Born of Hope, with a running time of 71 minutes, made its debut at RingCon 2009 in Germany. Madison used the Internet for worldwide release, streamed first on Dailymotion, later on YouTube, and on the film's dedicated website. Madison played Arathorn's friend Elgarain in the film, as well as directing. The character "carries a torch" for Arathorn, demanding a major commitment to acting alongside the other demands on her during the shooting.

== Ren: The Girl with the Mark ==

The online success of Born of Hope with millions of views since its release generated a worldwide following of Madison's creative works. The growth of online streaming media convinced Madison her future projects would best be served through this medium. She established a production company, Mythica Entertainment, to produce these works. The first of these is a new fantasy web series titled Ren: The Girl with the Mark. Ren follows the life of a young girl who is marked on her face by a spirit and who struggles to find the meaning of this mark, whether it is good or evil, and to overcoming the prejudice against her. Learning from her financial trials in filming Born of Hope, Madison launched a funding campaign using Kickstarter, the crowdfunding website, on 20 July 2013 with the goal of raising the £35,000 minimum need. By 19 August the goal was surpassed, raising £36,184.
Season One of the series includes five ten-minute episodes, and is produced to be streamed over the web from the Mythica Entertainment website and possibly other online venues. The production team spent the first half of 2014 working on story lines, scouting locations, costume production, and calling for contributors for all aspects of the series. Filming for Season One began in the latter half of 2014 and was completed by mid-November.
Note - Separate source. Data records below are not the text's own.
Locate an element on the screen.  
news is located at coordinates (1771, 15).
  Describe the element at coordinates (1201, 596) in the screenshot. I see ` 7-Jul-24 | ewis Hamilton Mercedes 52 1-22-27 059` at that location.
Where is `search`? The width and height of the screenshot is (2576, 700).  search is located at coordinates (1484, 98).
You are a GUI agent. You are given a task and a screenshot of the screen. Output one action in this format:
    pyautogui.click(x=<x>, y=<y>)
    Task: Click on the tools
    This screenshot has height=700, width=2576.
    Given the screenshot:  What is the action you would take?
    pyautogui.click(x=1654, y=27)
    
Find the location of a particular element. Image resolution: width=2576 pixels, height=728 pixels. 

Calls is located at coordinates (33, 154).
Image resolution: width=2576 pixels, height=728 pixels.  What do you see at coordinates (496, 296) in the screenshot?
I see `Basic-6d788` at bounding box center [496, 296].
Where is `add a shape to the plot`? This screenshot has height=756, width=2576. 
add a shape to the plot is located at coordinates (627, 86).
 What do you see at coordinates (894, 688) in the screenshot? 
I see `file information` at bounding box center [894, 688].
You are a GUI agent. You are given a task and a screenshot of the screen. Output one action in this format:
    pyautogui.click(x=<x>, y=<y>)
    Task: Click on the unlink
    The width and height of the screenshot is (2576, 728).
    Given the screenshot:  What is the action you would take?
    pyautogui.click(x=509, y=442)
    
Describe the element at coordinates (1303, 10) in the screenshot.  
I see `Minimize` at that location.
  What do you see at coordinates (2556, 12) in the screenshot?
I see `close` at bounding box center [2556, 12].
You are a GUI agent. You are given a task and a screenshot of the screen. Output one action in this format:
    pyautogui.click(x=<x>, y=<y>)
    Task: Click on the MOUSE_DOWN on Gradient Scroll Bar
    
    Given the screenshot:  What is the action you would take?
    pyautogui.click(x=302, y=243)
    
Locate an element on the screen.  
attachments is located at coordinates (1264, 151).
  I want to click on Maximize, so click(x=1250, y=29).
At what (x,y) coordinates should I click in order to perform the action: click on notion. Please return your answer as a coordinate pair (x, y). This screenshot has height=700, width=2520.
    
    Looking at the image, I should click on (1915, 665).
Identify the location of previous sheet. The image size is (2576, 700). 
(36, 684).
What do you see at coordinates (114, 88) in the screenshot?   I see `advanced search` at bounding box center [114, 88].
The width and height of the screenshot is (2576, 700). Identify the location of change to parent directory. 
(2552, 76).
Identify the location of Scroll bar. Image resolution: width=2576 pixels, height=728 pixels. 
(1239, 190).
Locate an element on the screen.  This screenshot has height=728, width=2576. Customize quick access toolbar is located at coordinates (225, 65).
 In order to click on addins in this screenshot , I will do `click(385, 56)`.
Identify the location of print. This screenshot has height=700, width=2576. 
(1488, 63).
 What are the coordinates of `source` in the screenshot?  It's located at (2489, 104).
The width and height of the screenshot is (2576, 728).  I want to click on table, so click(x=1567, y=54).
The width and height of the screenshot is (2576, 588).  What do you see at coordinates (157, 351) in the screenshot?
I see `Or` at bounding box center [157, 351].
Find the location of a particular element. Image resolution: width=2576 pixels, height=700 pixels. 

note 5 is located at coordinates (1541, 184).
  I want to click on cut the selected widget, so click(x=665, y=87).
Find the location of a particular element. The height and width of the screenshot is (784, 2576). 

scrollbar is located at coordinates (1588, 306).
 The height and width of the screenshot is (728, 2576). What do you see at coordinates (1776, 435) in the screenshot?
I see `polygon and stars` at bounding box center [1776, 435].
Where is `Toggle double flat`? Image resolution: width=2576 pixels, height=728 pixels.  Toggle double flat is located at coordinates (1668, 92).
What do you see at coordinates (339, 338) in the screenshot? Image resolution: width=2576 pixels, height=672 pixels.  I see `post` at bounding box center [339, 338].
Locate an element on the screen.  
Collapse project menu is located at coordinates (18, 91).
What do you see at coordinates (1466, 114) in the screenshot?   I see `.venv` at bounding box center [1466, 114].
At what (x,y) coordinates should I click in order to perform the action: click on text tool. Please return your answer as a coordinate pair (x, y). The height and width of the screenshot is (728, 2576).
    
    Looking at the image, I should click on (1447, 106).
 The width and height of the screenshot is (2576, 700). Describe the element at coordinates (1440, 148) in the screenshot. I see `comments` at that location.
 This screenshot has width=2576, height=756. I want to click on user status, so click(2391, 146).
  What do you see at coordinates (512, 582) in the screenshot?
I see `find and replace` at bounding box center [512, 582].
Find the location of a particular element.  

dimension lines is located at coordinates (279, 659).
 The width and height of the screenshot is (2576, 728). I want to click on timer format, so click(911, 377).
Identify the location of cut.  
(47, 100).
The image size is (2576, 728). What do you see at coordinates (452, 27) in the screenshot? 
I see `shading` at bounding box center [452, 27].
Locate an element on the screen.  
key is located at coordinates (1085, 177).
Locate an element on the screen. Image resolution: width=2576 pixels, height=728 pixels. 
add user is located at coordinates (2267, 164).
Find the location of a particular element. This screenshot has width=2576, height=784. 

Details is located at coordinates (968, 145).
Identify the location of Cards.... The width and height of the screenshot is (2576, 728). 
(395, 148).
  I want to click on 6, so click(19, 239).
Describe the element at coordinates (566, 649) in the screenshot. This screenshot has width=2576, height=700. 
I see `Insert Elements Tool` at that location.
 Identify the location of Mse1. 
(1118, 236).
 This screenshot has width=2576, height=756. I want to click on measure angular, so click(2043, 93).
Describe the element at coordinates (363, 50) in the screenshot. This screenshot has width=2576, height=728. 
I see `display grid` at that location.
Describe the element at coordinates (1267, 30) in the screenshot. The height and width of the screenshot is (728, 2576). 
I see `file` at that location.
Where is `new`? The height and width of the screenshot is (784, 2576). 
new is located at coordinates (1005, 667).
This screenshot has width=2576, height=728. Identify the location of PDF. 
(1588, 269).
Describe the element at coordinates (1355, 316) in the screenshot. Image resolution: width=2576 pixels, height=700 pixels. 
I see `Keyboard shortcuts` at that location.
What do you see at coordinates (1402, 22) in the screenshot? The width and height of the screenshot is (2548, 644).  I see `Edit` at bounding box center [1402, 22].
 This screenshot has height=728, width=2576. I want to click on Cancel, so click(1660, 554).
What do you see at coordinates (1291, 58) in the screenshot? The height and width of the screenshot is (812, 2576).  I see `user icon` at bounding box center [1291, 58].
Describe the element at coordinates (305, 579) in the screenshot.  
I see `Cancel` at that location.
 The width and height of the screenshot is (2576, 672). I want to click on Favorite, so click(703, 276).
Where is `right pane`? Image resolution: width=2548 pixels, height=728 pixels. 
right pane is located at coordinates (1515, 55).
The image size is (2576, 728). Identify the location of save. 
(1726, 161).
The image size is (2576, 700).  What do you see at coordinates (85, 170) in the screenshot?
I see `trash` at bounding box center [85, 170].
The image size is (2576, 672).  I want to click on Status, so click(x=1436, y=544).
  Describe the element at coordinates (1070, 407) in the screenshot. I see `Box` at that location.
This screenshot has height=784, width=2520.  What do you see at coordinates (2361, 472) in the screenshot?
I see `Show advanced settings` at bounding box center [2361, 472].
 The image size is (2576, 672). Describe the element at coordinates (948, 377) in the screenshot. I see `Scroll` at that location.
The first episode of Season One was uploaded to the Mythica Entertainment YouTube channel in 2016. "It's a great way for an independent film-maker to do something relatively low budget", Madison told the Cambridge News, "and get it out there, and get people watching it. I like the fact that with the web anyone can watch what you make, and that’s how it should be for me."

The principal cast of Ren stars Sophie Skelton as Ren, Nick Cornwall as Dagron (Ren's father), James Malpas as Baynon (Ren's brother), Christopher Dane as Karn, Duran Fulton Brown as Hunter, Grace Parry as Dalia, Alan Hay as Tor Berry, Dita Tan Tang as Lyanna, and Richard Zeman as the Kah'Nath Commander. A DVD with the five episodes is now available.